Data to use: Begin

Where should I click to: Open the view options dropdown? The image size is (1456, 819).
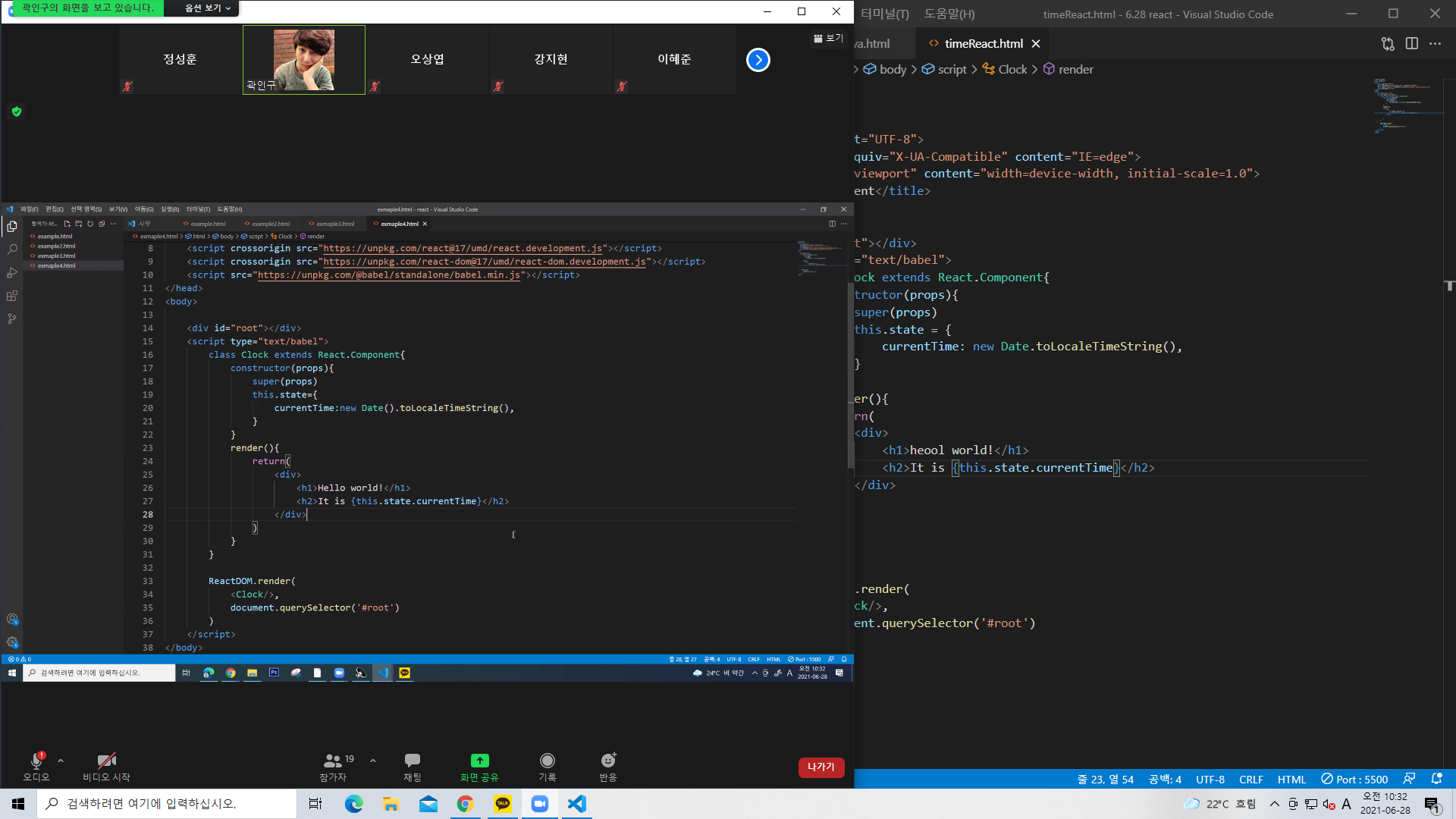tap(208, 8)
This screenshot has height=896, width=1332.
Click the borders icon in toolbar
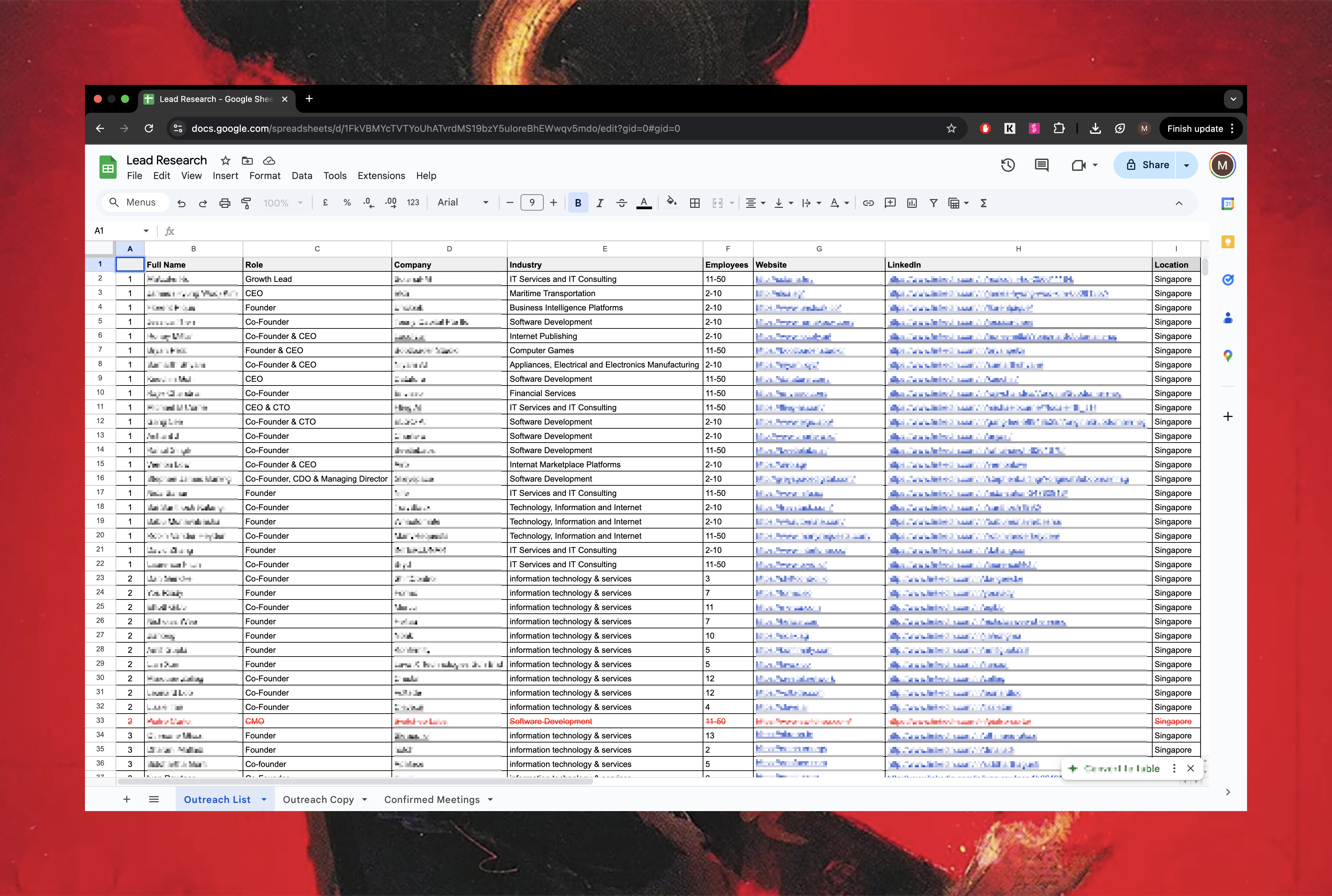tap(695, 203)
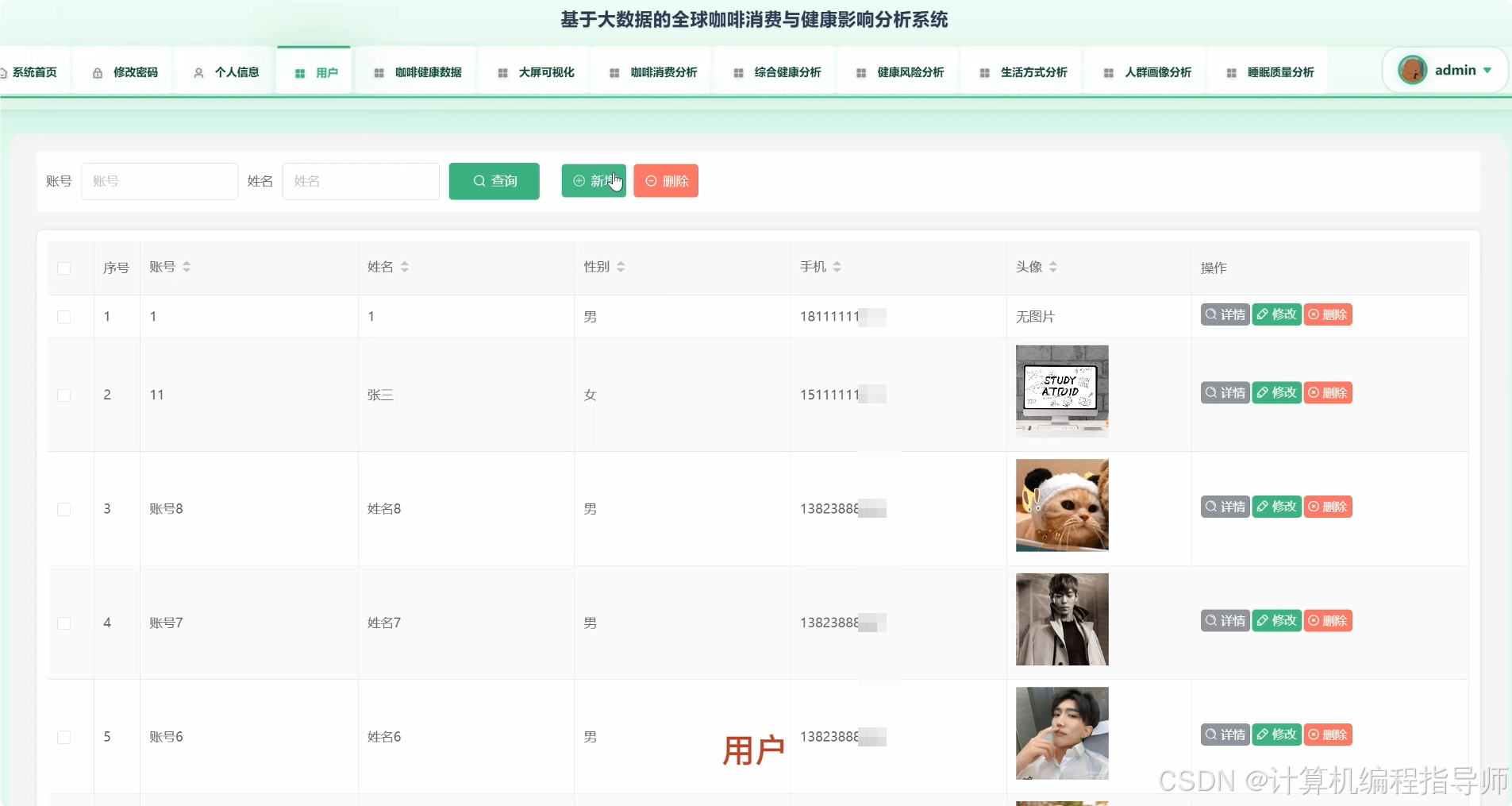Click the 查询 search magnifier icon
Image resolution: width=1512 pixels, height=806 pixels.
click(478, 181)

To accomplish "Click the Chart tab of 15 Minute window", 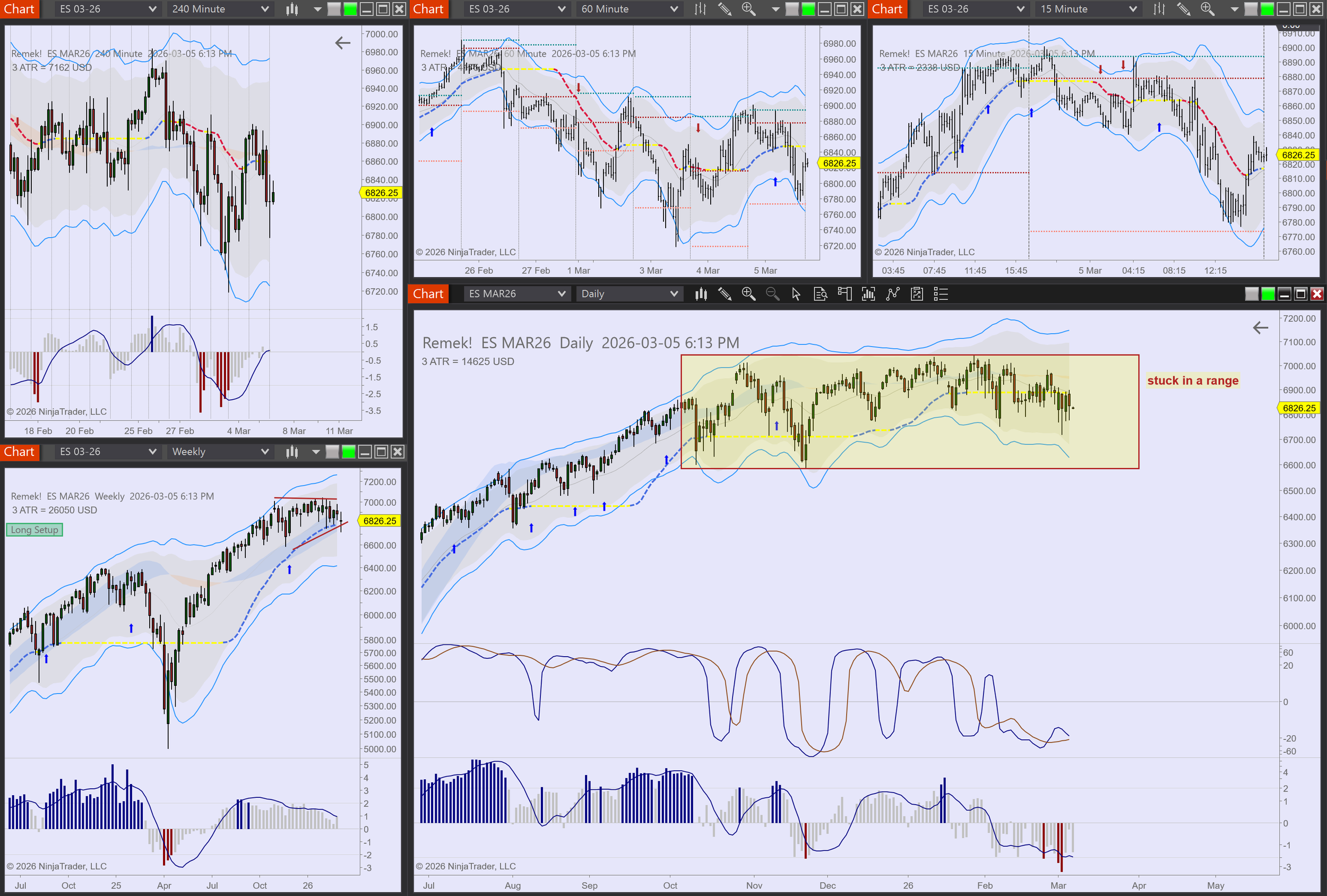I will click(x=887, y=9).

Data to use: End

— Try it —
Go back to the entries above and restate word for word every line from the first through the one that contains "This screenshot has height=896, width=1332.", leaving the pictures behind.

— Result of the exercise —
Where should I click to: Open the view options dropdown? The image size is (1456, 819).
tap(208, 8)
This screenshot has height=896, width=1332.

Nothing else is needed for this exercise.